New Senate Antitrust Bill Reaction, Charter Making Executive Changes, T-Mobile, Verizon Top Charts
Trade association doesn’t like new antitrust bill, Charter makes changes at the top, T-Mobile leads wireless, Verizon on wireline.
Ahmad Hathout
October 19, 2021 – A Senate antitrust bill introduced Monday that would empower the Federal Trade Commission to further regulate technology companies will harm start ups and small business, according to the Consumer Technology Association.

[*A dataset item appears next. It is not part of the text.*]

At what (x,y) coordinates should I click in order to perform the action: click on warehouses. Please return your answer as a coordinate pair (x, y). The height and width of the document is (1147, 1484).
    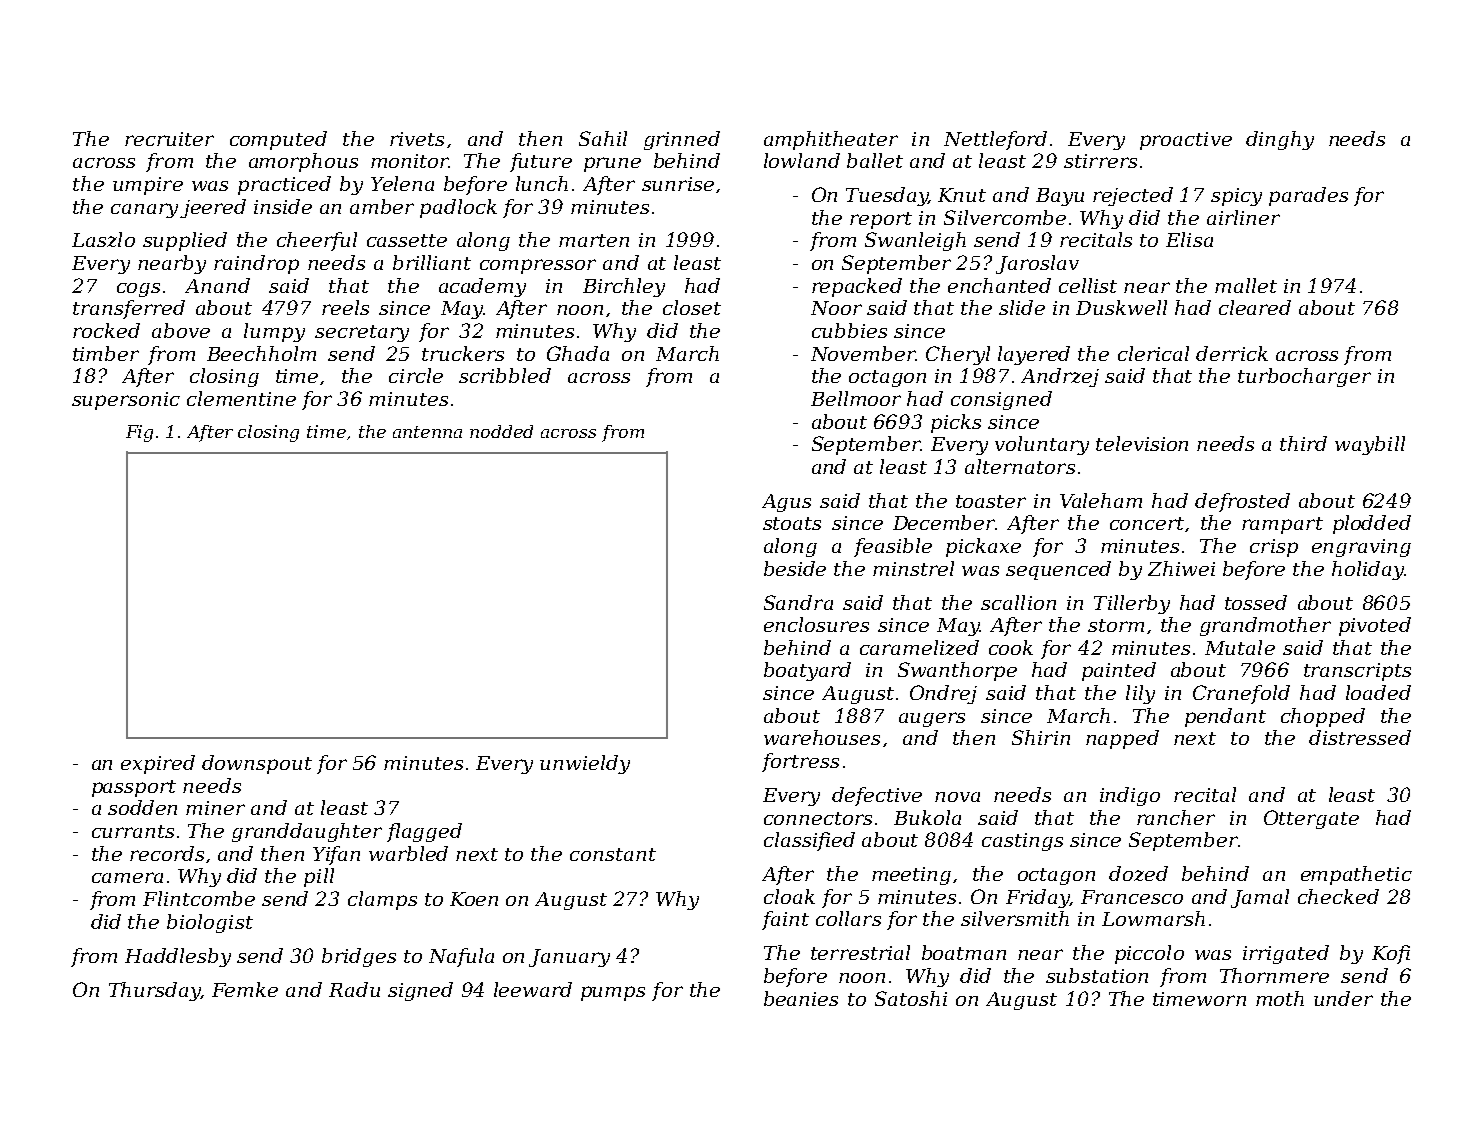
    Looking at the image, I should click on (822, 737).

The trade association, which represents companies across the tech sector, said the American Innovation and Consumer Choice Act – introduced by Sens. Amy Klobuchar, D-Minnesota, and Chuck Grassley, R-Iowa – will “cause irreparable harm to small businesses and startups and put U.S. companies at a competitive disadvantage against China and other nations eager to overtake our country as global tech leader.”
The bill would prohibit “dominant platforms” from favoring their own products and services to the detriment of competition, stop conduct that is harmful to small businesses including preventing interoperability with big platforms, requiring payment to receive preferential treatment on the big platform, bias search results, and misuse business data to compete against the small companies.

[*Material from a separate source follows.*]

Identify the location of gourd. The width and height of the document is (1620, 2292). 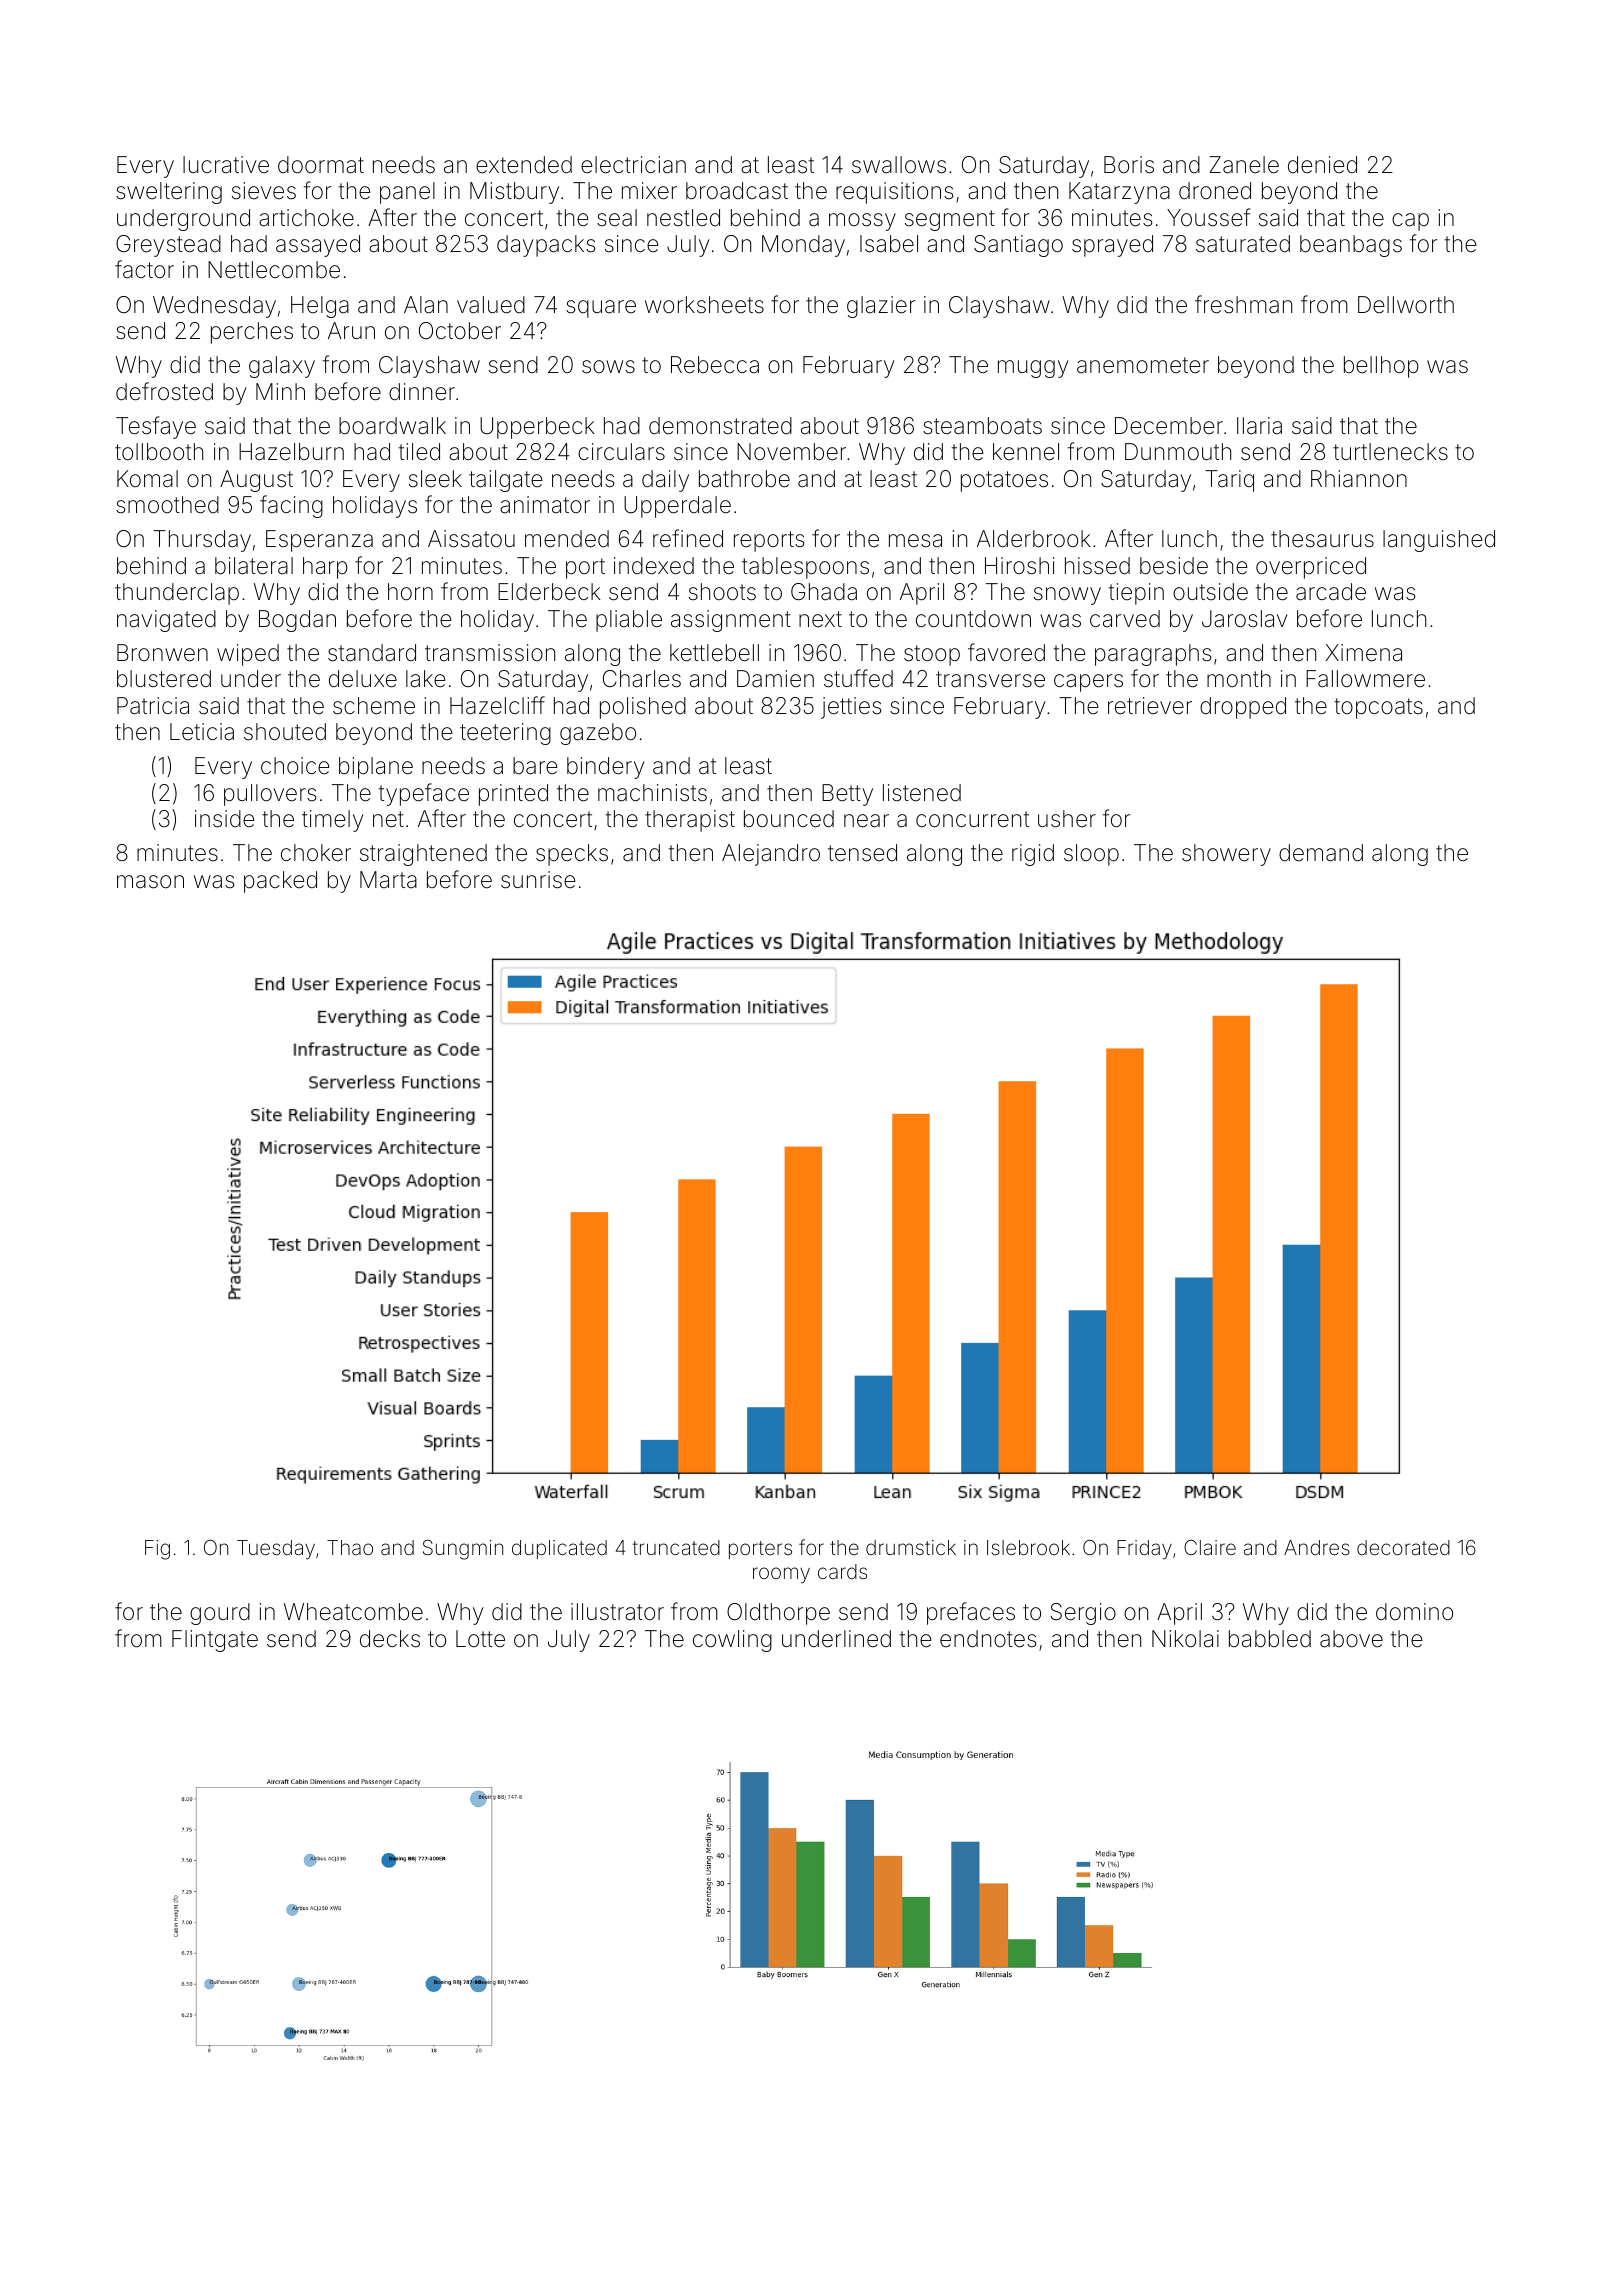
(220, 1614).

Amazon, for example, was accused of having taken the information of products of smaller companies on its platforms to create their own competing products.
According to the release, the bill received the support of at least 10 other Senators across party lines and companies including Spotify and Roku.
But the CCA said the bill, in empowering the FTC, would allow it to “ignore the consumer welfare standard, while imposing massive fines with minimal due process.
“Further, the bill will take away features and functions that millions of Americans love and use in their everyday lives,” the CCA statement said. “Say goodbye to Amazon Prime free shipping, Google maps in search results, preinstalled iPhone apps and many more.”
The House already has before it six antitrust bills that are awaiting votes.
Charter makes executive changes
Charter announced Tuesday that it is promoting chief financial officer Chris Winfrey to chief operating officer and Jessica Fischer will move from executive vice president to the COO position.
John Bickham will be vice chairman before he retired at the end of 2022, the company also announced in a press release, while chief product and technology officer Rich DiGeronimo will oversee the company’s network operations as an additional responsibility.
“I have worked with John for three decades and at every turn, his knowledge, leadership and steady hand have not only contributed greatly to the success of the companies we led, but made a profound impact on the growth of our industry,” said CEO Tom Rutledge. “I am grateful that John will continue to serve Charter in this new capacity as a strategic advisor to me and the executive team, and his guidance will help ensure a successful transition for Chris into the COO role.”
T-Mobile gets top billing for wireless, Verizon for wireline
According to an Ookla report Monday, T-Mobile ranked as the fastest mobile operator in the country in the third quarter with a median download speed of 62.35 Megabits per second, as Verizon took home the top rank for wireline download speeds at 178.38 Mbps.
For wireless, AT&T was second in speed at 47.42 Mbps, followed by Verizon at 39.91 Mbps. T-Mobile also ranked first in 5G performance with a median speed of 135.17 Mbps, followed by Verizon at 78.94 Mbps and then AT&T at 72.46 Mbps. T-Mobile was also top in 5G availability with 64.4 percent, with AT&T second at 44.8 percent and Verizon third at 34.3 percent.
T-Mobile completed its merger with Sprint last year. It proposed that the combined entity was the only way the companies could compete against the top players and offer a competitive 5G product.
On the wireline side, Cox was second to Verizon on download speed at 168.56 Mbps, followed by Comcast’s Xfinity at 161.87 percent, Spectrum fourth at 143.57 Mbps, AT&T Internet at 132.48 Mbps, and CenturyLink at 59.80 Mbps.
New Jersey had the fastest median download speed on wireline at 158.19 Mbps, followed by New York at 147.46 Mbps, California at 142.56 Mbps, Florida at 141.88 Mbps, and Texas at 140.15 Mbps.